Harlan Ellison is the only author that can turn getting a haircut into an event.
Perhaps the strangest book event I’ve yet attended began on Saturday at Sweeney Todd’s Barber Shop in Hollywood. Shortly after 2 p.m., a 1950s-era hot rod pulled to the curb on Hollywood Boulevard, disgorging the legendary writer and iconoclast Harlan Ellison, accompanied by a pair of greasers in full leathers.
At 79, Ellison has been a fixture in Los Angeles for more than half a century, cranking out such diverse works as fiction, teleplays and comic books. His 1967 anthology “Dangerous Visions” — featuring original stories by Robert Silverberg, Theodore Sturgeon, J.G. Ballard, Norman Spinrad, Roger Zelazny and Samuel R. Delany — is among the most important science fiction books ever published; his groundbreaking TV criticism for the old Los Angeles Free Press was collected in “The Glass Teat” and “The Other Glass Teat.”
Ellison wrote the “Star Trek” episode “The City on the Edge of Forever,” and created characters by which James Cameron’s “Terminator” franchise was inspired. Before all that, though, he wrote about urban street gangs in the early novel “Web of the City” and a series of stories (most notoriously one titled “Sex Gang”) that were published under a variety of pseudonyms.

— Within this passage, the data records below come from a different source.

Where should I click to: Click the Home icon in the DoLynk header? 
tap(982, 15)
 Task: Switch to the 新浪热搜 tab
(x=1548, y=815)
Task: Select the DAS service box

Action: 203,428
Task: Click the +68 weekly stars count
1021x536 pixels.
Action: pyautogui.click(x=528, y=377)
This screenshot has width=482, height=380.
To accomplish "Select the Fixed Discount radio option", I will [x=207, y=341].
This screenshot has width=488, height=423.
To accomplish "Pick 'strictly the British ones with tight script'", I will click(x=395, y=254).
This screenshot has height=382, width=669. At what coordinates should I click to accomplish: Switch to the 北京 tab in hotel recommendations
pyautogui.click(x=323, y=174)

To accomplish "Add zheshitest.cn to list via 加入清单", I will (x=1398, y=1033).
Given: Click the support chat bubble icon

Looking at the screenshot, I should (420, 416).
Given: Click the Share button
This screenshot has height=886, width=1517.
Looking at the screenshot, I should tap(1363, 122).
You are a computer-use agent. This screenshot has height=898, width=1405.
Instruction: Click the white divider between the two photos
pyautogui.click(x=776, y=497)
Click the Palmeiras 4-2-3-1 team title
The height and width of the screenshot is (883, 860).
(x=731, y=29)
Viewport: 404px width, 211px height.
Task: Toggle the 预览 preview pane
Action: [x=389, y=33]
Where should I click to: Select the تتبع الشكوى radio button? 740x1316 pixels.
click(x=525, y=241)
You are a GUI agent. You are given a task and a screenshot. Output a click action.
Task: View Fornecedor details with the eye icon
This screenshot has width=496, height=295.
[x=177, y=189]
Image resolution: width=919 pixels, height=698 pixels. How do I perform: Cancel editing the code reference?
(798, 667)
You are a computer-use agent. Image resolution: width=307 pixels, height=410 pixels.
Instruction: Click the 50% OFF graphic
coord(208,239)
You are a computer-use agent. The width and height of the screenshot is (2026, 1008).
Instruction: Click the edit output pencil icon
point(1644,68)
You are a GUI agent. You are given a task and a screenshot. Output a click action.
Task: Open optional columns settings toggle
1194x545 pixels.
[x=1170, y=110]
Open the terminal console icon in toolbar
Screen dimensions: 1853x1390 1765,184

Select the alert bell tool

The event on Saturday was for a reissue of these stories, in two volumes — “Pulling a Train” (158 pages, $14.95 paper) and “Getting in the Wind” (174 pages, $14.95 paper) — from the Brooklyn-based Kicks Books. For the last year or so, Kicks has staked out its own odd corner of what we might call American trash culture, publishing Kim Fowley, Nick Tosches and Sun Ra in paperbacks with lurid covers, an homage to 1950s pulps.